[Given records — start]

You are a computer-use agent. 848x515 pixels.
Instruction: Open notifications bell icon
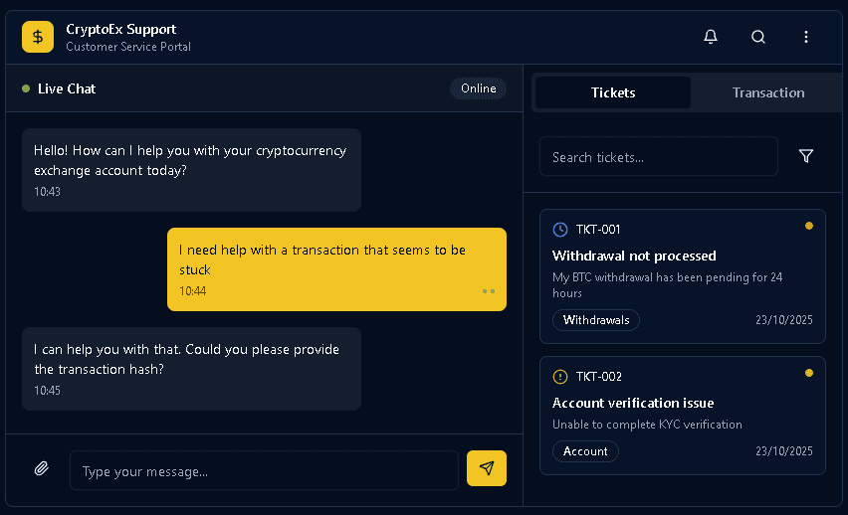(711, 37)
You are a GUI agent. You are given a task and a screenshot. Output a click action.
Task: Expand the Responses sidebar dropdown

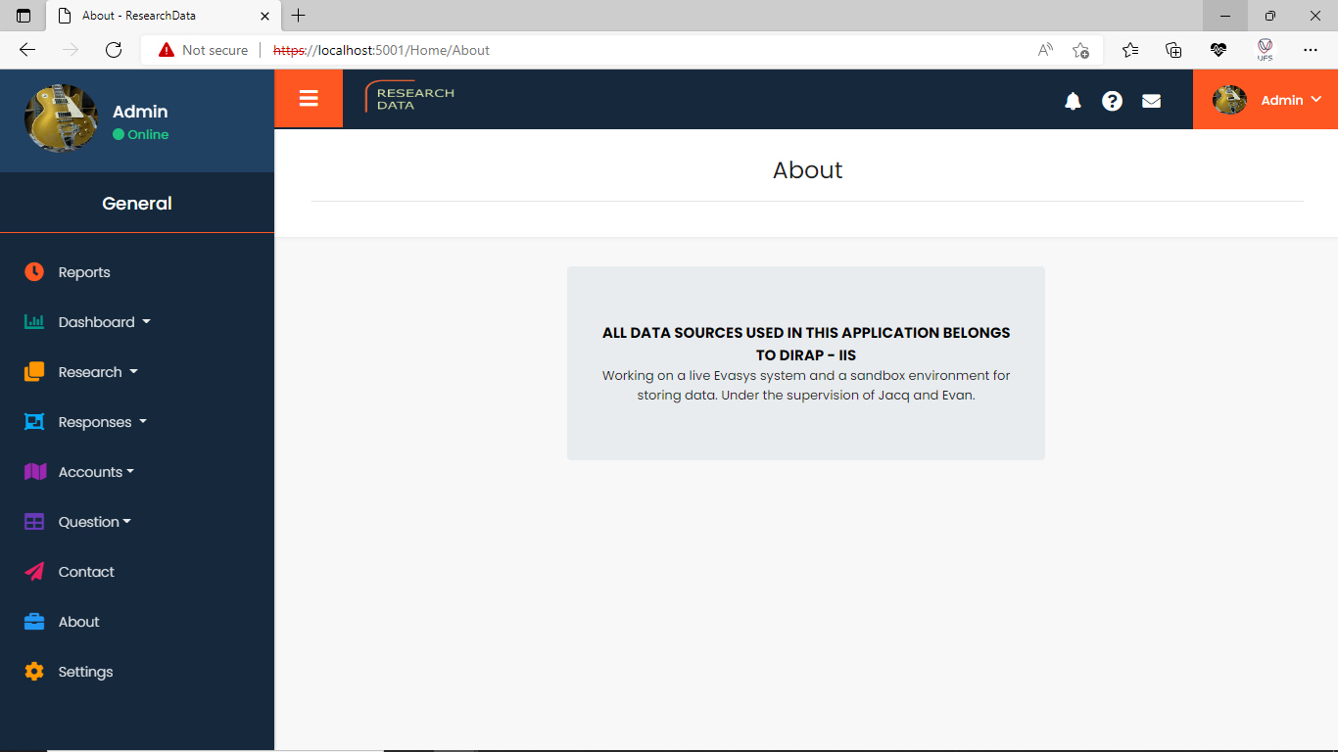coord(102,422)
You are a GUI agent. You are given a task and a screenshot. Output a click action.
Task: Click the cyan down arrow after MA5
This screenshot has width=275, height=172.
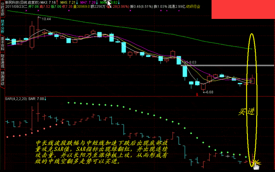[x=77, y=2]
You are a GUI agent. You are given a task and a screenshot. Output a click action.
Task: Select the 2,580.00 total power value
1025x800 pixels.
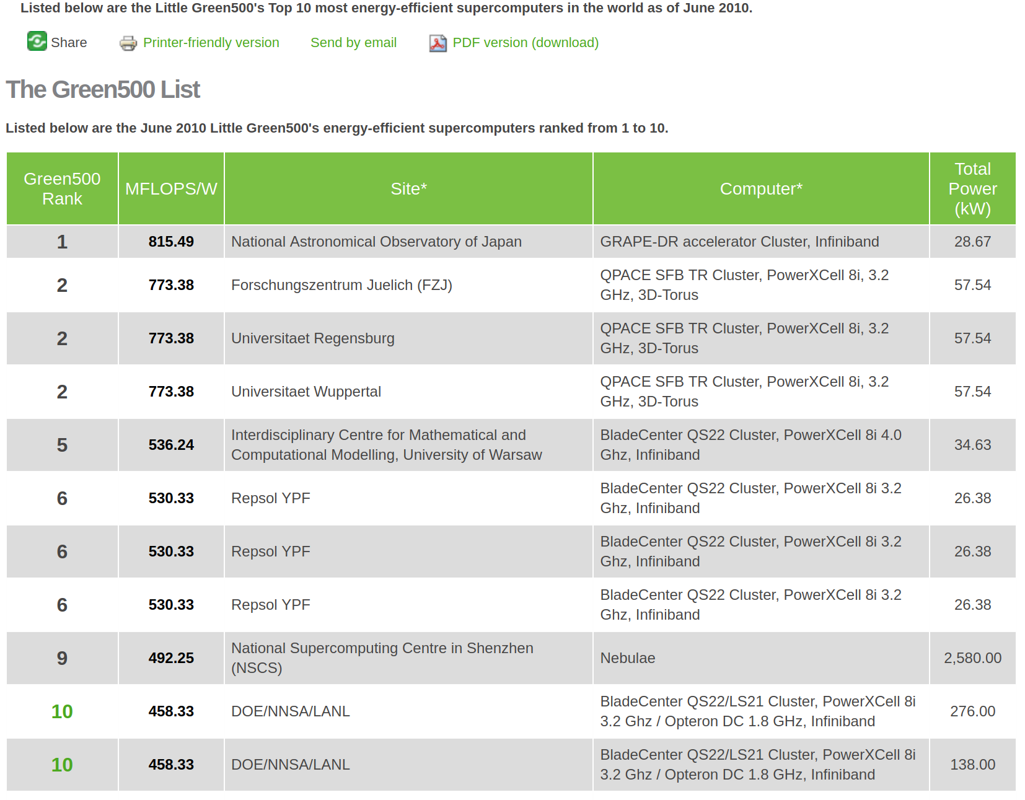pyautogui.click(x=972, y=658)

[Given records — finish]
[Given records — start]

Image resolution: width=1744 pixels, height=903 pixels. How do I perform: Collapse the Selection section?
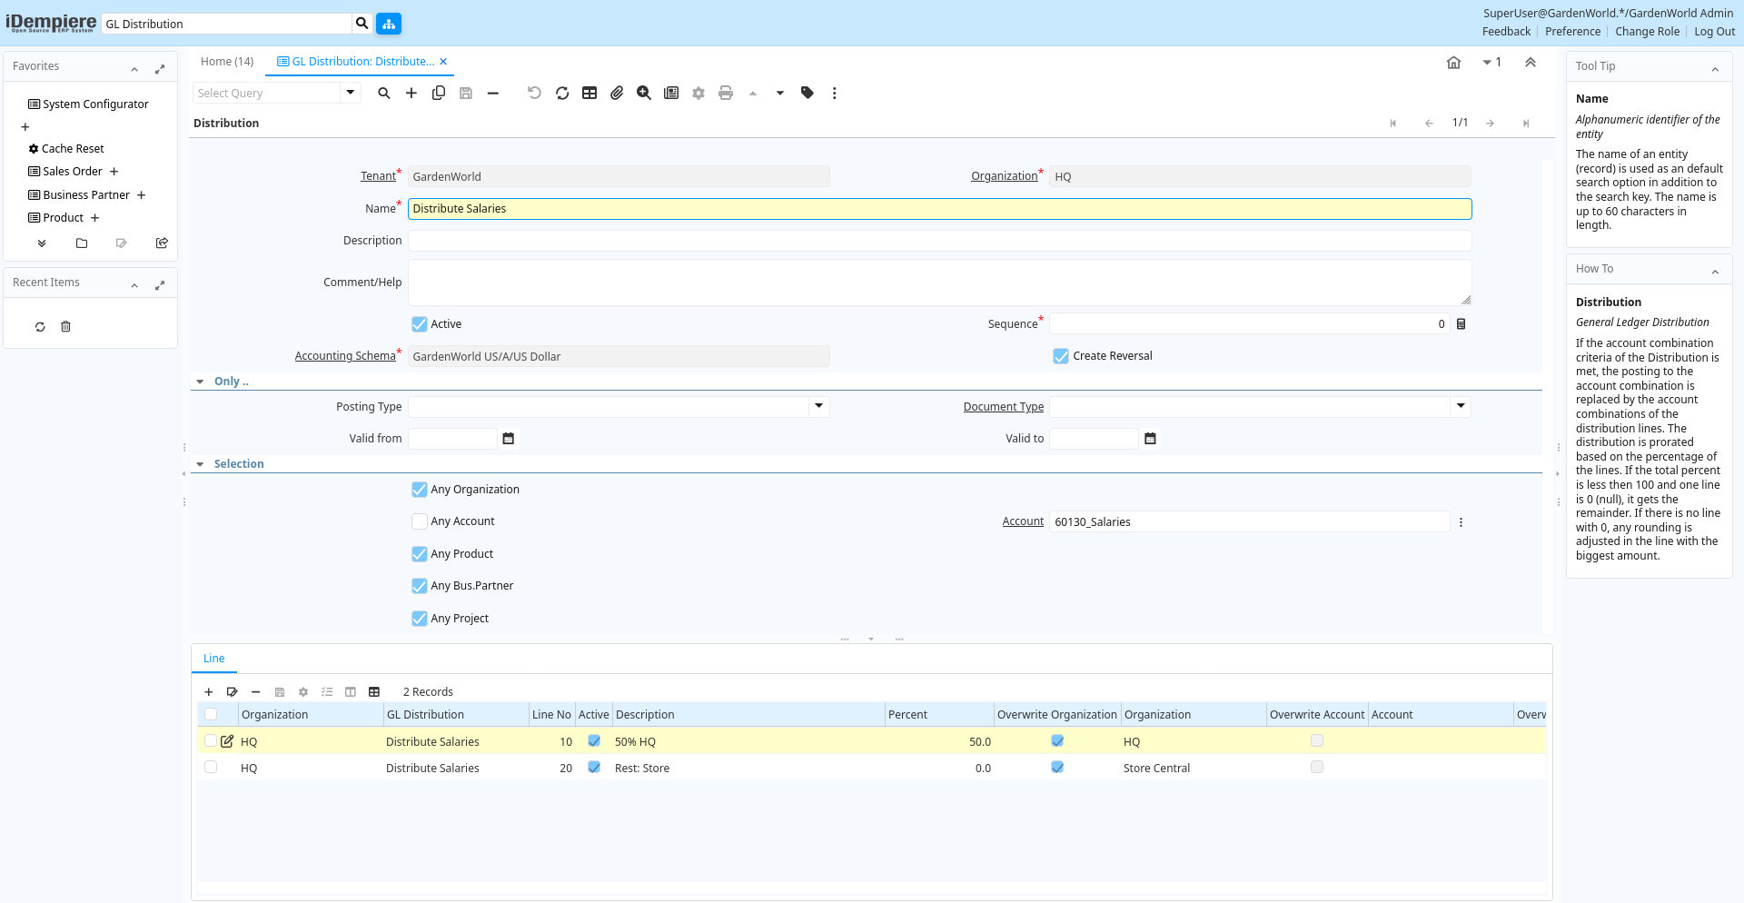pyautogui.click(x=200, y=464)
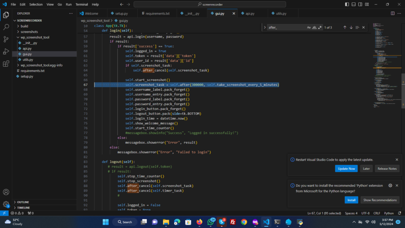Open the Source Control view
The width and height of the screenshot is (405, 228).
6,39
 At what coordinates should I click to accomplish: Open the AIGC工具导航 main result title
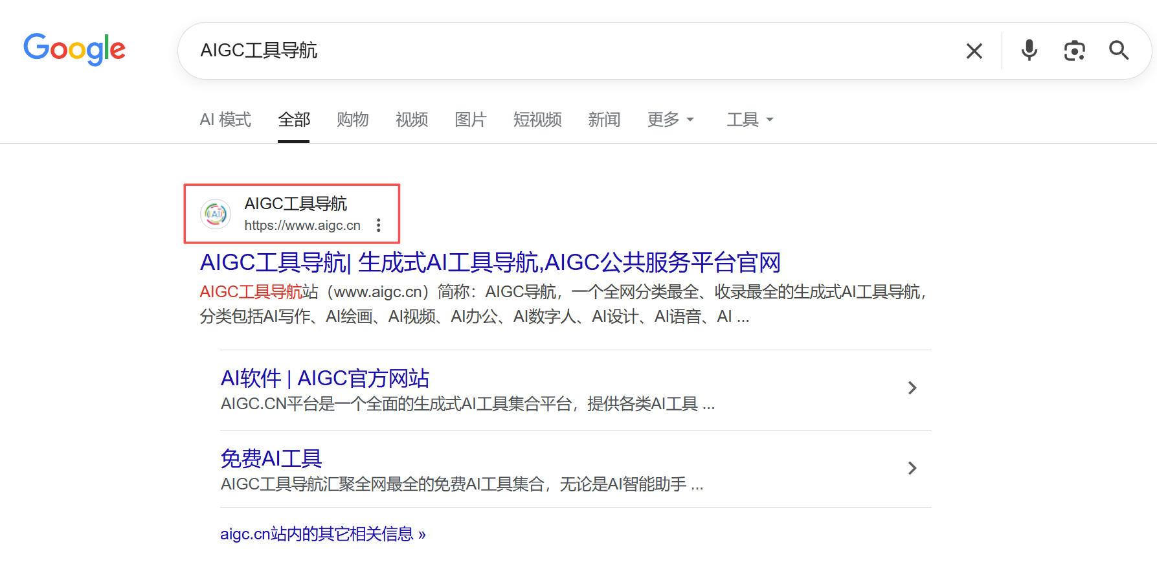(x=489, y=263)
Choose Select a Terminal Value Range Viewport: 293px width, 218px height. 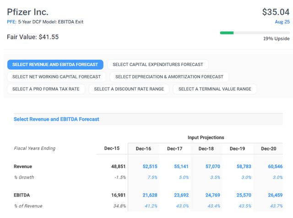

[Given records — finish]
[Given records — start]

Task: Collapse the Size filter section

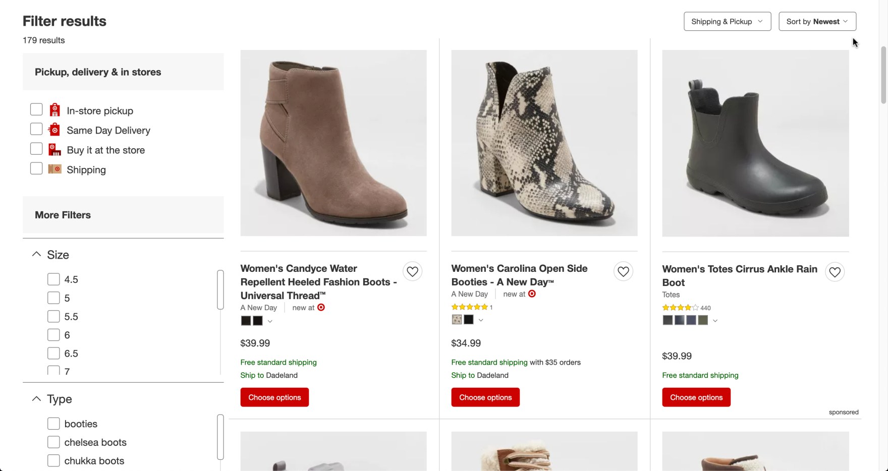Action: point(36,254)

[Given records — finish]

• Directions for this task: In the listing above, find the line with "Image resolution: width=1744" and the line with "Choose Select a". Set down both and every line between them, minus the pictures.

• Answer area:
Image resolution: width=1744 pixels, height=903 pixels. How do I perform: Collapse the Selection section?
pyautogui.click(x=200, y=464)
Open the Source Control view
The width and height of the screenshot is (405, 228).
6,39
 At what coordinates should I click to accomplish: Open the AIGC工具导航 main result title
(x=489, y=263)
Choose Select a Terminal Value Range Viewport: 293px width, 218px height. 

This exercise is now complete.